*Exercise objective*. Count how many lines of the data below contain the word "height". Case counts, so give only the number.
----
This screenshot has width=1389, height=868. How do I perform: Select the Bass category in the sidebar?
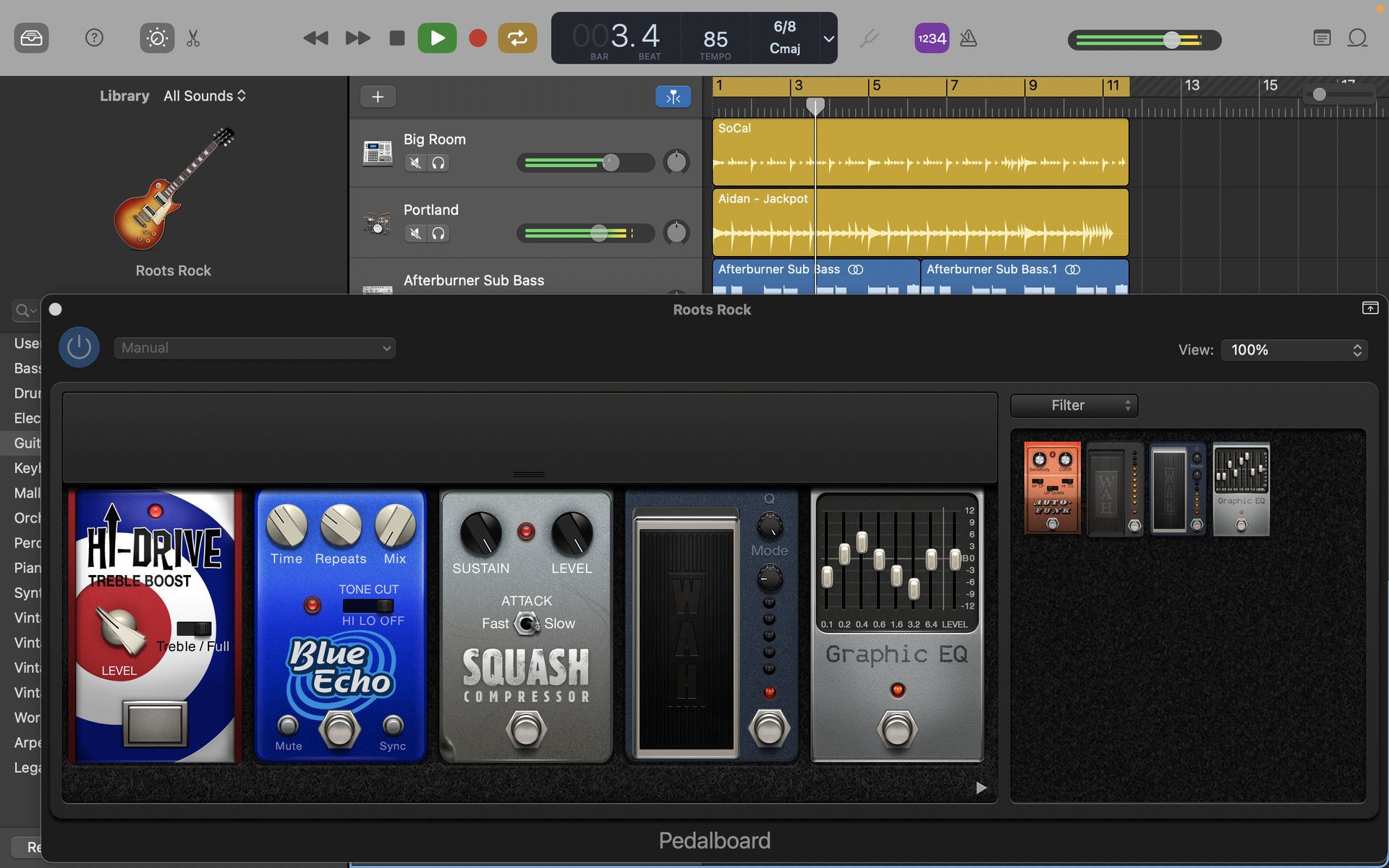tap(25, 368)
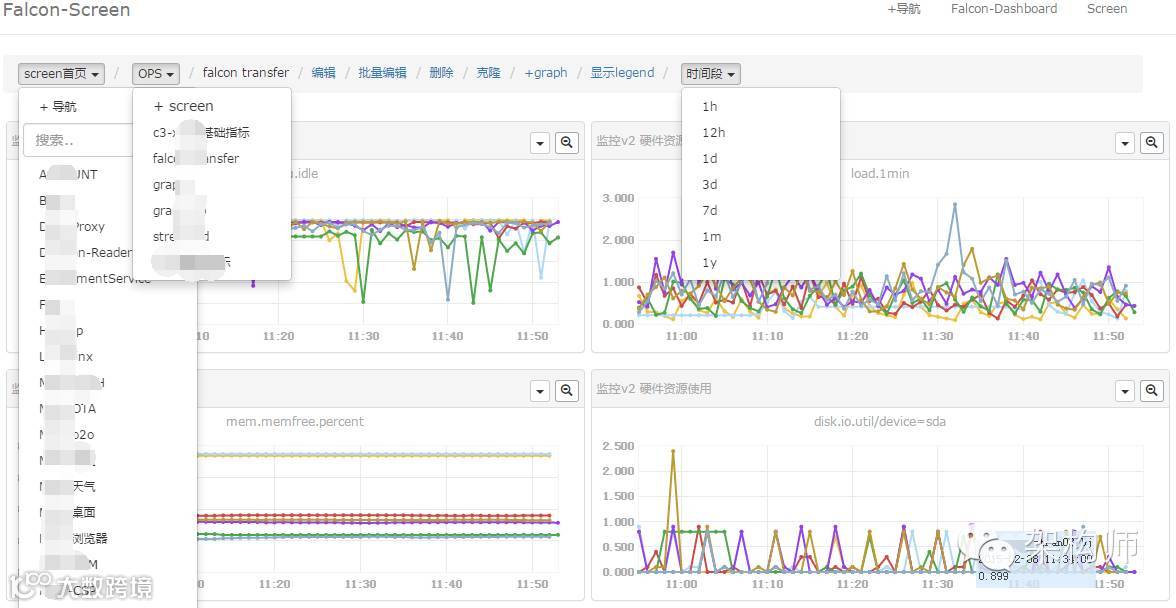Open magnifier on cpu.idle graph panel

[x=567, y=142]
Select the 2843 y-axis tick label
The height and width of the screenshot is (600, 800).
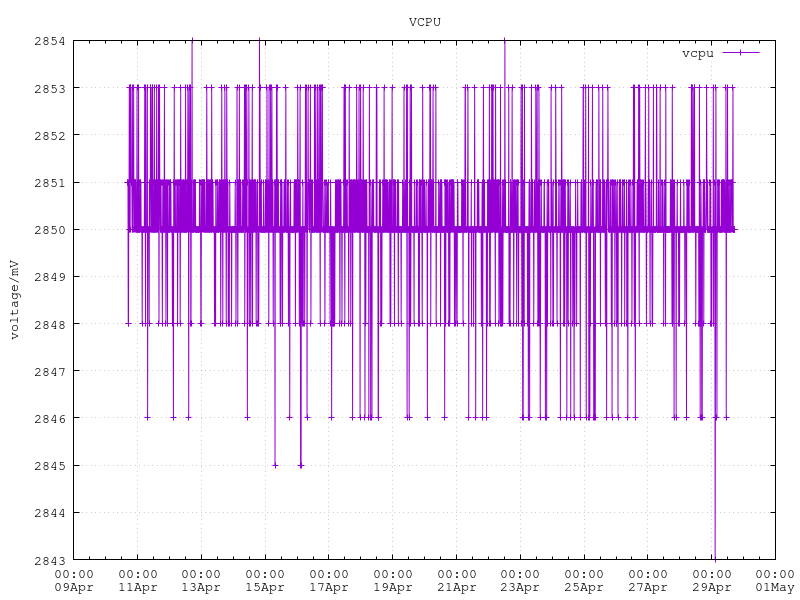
----
*Result of the task*. 2